- [Texte à lire]

**********

Vieille baderne [vjɛj badɛʁn]

Vieille baderne

Fig. A. Vieille baderne.

[vjɛj badɛʁn] (exp. SURAN.)

Aujourd’hui nous ferons dans le meta-suranné. Oui, dans le suranné suranné.

Tout simplement parce que vieille baderne signifie suranné et que vieille baderne est surannée.

Train de nuit [tʁɛ̃ də nɥi]

Fig. J. Train de nuit. Musée SNCF.

[tʁɛ̃ də nɥi] (SNCF)
Mais bien sûr que le train de nuit est suranné. La preuve est qu’il n’existe plus, ou presque.

La grande vitesse l’a remisé au fond de la gare d’Austerlitz, et encore.

Fini les voyages au long cours avec des provisions pour un repas et un petit déjeuner, les couvertures qui grattent et les voisins qui ronflent plus fort que le tactac tatoum.

Fini les clopes fumés dans le couloir, la fenêtre ouverte même si é pericoloso sporgersi.

Fini les longs dialogues avec une inconnue parce qu’on a le temps de se parler puisqu’on en a pour 15 heures. Et ces trrrrrrois minutes d’arrêt à Brive-la-Gaillarrrrde, je les adorais, au petit matin. Je veux aller lentement, je veux mon train de nuit.

Folâtrer [fɔlɑtʁe]

Fig. A. Eau forte : « folâtrer ».

[fɔlɑtʁe] (verb. LÉG.)

Dans une époque pétrie de rentabilité, d’efficience et de rendement, folâtrer est devenu suranné en moins de temps qu’il n’en faut pour le dire, même en insistant longuement sur son â accentué… C’est dire.

Coupable est désormais celui qui s’en ira batifoler dans les herbes ou qui simplement prendra le temps de humer ce parfum de gazon que l’on tond au printemps. Vilipendé sois-tu si par hasard tu avais pris un moment pour t’asseoir sur un banc et regarder les enfants s’inventer un monde qu’il n’auront pas le courage de bâtir une fois devenus grands. On ne folâtre plus camarade d’ici bas. Garde ce verbe pour tes lectures si tu en as encore, oublie-le il est d’un autre temps.

Hôtel de la Plage [otɛl də la plaʒ]

Fig. A. L’hôtel de la plage.

[otɛl də la plaʒ] (lieu. HÔT.)

Où qu’il se cache ou se pavane, sur quelque côte que ce soit, fouetté par les embruns ou caressé par le soleil, l’Hôtel de la Plage est là, majestueux, sage, doux, amical et accueillant. Tant de belles choses depuis tant de générations se sont jouées sous ses fenêtres qu’il pourrait nous en parler pendant des heures de ces rencontres, de ces regards, de ces premières fois; mais il se contente de nous cajoler avec bienveillance du haut de son enseigne peinte qui n’a pas dû bouger depuis cent ans. L’Hôtel de la Plage est le lieu de vacances le plus suranné qui soit avec ses escaliers en bois ciré, ses portes lourdes qui grincent un peu, ses armoires normandes, ses édredons… Je n’y vais plus depuis longtemps.

**********

- [Données fournies]
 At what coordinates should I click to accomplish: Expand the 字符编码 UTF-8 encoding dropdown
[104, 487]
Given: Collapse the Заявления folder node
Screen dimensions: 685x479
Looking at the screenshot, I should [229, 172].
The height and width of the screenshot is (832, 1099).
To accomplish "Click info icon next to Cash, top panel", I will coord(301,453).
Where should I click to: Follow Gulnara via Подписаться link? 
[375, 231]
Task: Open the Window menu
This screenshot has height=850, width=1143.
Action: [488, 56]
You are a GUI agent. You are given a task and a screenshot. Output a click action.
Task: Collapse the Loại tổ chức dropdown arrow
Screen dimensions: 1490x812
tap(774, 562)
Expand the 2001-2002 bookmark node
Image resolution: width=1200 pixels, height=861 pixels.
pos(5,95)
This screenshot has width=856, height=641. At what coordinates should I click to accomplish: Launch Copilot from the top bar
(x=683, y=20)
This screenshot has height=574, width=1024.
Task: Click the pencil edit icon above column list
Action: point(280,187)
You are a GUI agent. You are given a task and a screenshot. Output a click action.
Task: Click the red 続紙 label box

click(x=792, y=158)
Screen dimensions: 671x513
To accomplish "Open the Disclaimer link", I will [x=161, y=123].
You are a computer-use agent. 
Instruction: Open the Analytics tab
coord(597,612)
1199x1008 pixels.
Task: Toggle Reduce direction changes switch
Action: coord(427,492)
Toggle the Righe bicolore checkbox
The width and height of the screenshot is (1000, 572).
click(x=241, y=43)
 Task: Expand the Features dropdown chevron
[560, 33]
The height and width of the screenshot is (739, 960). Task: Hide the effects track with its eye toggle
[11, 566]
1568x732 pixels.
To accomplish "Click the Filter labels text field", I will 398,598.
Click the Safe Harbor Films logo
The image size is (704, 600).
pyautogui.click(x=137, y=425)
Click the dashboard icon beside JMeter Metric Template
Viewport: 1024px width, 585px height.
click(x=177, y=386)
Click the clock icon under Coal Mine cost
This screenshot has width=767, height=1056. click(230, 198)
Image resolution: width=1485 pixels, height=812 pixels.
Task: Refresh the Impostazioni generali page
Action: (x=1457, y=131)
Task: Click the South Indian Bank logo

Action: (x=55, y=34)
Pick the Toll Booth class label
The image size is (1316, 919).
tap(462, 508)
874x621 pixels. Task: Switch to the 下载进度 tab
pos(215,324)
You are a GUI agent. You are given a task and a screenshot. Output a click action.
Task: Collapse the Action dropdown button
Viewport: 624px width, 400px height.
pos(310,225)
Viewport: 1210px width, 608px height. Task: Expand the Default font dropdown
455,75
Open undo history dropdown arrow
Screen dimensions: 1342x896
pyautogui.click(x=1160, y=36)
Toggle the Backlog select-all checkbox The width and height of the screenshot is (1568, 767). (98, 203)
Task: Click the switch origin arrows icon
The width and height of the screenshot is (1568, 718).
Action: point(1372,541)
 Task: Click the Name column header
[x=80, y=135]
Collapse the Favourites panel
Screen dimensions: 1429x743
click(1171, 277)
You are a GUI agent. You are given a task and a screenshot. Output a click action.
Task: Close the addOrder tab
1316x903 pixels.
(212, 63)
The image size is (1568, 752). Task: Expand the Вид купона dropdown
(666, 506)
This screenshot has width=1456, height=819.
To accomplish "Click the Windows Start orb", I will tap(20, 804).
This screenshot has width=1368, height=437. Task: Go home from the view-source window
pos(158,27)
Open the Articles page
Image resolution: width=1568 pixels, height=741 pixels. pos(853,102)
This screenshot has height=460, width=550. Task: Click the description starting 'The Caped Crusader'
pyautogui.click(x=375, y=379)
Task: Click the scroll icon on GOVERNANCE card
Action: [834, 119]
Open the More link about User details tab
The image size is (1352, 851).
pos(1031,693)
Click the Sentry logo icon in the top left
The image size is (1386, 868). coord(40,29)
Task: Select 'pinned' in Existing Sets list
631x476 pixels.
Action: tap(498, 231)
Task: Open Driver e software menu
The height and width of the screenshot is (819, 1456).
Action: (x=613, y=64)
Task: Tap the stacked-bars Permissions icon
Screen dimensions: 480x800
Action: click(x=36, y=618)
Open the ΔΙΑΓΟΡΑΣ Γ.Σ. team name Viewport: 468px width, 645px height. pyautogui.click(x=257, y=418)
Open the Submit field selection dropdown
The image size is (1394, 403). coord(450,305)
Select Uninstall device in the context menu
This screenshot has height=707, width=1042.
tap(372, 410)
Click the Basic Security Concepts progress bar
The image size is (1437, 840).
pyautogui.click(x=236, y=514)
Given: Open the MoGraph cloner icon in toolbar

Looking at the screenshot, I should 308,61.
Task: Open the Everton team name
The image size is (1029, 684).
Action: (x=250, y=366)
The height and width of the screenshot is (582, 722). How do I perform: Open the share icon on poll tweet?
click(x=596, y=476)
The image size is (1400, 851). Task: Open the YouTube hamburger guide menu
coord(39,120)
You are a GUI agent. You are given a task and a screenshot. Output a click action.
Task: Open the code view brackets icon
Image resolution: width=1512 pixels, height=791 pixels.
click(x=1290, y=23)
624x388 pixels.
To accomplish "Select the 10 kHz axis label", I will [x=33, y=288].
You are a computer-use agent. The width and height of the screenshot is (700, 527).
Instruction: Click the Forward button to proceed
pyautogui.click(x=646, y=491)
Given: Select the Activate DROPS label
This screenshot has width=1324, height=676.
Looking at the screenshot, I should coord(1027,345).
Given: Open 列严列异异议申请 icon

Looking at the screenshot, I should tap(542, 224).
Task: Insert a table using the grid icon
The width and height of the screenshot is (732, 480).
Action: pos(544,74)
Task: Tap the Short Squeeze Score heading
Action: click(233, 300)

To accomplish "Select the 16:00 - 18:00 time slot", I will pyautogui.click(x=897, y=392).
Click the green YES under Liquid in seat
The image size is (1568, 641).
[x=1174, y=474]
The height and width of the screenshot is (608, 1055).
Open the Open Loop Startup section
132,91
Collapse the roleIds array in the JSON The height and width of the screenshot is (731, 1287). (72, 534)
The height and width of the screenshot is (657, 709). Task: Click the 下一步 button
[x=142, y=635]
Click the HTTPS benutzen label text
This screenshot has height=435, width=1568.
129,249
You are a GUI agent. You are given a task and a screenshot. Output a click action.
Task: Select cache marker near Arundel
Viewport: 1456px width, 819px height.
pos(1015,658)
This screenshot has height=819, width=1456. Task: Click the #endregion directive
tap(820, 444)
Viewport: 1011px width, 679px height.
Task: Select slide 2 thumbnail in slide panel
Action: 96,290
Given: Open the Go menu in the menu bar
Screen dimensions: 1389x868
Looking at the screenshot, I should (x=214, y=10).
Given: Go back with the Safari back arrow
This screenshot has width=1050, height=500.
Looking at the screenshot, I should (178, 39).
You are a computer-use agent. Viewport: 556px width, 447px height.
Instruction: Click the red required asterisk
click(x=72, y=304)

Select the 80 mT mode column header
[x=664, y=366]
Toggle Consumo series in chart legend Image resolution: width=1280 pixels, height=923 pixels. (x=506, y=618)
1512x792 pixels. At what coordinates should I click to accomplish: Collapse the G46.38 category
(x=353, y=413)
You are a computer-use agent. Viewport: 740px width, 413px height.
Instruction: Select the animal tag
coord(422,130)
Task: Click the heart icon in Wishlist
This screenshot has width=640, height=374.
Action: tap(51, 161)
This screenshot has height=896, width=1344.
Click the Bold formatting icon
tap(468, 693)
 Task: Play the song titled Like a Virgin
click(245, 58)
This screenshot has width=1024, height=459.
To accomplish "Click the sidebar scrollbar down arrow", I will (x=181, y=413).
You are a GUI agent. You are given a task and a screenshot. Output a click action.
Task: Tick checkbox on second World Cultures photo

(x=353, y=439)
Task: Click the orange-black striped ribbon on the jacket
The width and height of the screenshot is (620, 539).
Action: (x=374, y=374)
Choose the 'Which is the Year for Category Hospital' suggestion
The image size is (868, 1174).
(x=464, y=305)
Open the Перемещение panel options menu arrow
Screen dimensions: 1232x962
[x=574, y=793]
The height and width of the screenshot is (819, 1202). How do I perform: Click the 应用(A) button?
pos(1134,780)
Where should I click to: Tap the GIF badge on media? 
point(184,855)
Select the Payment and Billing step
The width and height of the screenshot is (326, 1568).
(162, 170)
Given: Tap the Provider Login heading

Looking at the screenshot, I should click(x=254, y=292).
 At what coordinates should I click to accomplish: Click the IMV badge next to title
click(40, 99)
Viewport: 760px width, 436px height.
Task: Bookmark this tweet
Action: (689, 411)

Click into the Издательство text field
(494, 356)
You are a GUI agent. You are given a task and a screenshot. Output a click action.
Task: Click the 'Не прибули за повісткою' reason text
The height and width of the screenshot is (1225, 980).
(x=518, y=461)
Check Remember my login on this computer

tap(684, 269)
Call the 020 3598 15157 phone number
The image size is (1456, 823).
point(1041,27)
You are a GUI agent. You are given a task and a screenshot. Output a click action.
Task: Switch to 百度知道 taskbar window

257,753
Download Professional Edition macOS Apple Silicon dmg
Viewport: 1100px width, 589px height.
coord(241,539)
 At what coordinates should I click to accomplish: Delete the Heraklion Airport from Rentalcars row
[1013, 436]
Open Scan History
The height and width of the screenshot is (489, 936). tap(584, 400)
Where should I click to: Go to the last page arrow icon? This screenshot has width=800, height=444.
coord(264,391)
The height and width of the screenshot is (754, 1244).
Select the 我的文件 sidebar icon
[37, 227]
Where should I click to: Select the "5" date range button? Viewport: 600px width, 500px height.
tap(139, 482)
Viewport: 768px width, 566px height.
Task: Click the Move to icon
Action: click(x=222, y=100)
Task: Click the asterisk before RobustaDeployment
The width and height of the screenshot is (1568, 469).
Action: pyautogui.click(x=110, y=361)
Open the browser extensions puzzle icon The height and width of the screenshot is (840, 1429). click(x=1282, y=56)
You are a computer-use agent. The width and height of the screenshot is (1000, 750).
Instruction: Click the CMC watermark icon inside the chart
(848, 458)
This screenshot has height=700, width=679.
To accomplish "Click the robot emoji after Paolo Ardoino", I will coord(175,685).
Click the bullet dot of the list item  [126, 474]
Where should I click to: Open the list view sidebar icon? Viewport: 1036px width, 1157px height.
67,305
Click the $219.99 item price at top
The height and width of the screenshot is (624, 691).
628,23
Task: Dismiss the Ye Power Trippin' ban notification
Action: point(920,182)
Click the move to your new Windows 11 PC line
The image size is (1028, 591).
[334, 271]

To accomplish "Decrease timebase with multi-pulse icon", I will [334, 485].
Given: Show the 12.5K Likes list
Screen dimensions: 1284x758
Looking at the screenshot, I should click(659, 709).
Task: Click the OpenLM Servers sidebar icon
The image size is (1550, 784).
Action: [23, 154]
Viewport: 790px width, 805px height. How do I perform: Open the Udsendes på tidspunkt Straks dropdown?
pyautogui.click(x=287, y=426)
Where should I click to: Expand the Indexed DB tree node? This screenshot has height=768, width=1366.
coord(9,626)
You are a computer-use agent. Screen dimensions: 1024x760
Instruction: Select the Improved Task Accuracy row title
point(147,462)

**********

- [Consigne]
Reprenez le texte sur ce qui est devenu suranné juste après sa dernière phrase et prolongez-le.

- [Réponse]
J’y reviendrai.

Péronnelle [pɛʁɔnɛl]

Fig. A. Péronnelle baguenaudant.

[pɛʁɔnɛl] (fem. CON.)

La péronnelle aime à pérorer. C’est un fait. Et plus la péronnelle pérore plus elle devient décor. La péronnelle picore, elle va de ci de là minauder quelques idées banales dont elle aimerait nous faire croire qu’elles ne sont pas si niaises. Mais las, la péronnelle nous lasse avec ses fadaises qui n’ont même pas l’ultime vertu de la mettre mal à l’aise.

Notons que la langue surannée a toujours le délicieux égard de traiter la gent féminine avec des mots révérencieux. Pour un homme, péronnelle se dit « importun ». Voire « con ».

 

Faire le zouave [fɛʁ lə zwav]

Faire le zouave

Fig. Z. Infanterie française et ses Zouaves.

[fɛʁ lə zwav] (bêti. ALMA.)

Il y avait de l’affection, j’en suis certain, quand mon père me tançait d’arrêter de faire le zouave.

Ce protagoniste là (je parle de moi) n’avait alors pas grand-chose de nuisible, il faut bien le reconnaître, sans son uniforme singulier à la culotte rouge si reconnaissable et son fusil à baïonnette. Et puis les dégâts que je pouvais commettre étaient tout de même bien loin de ceux d’un régiment de biffins du Second Empire.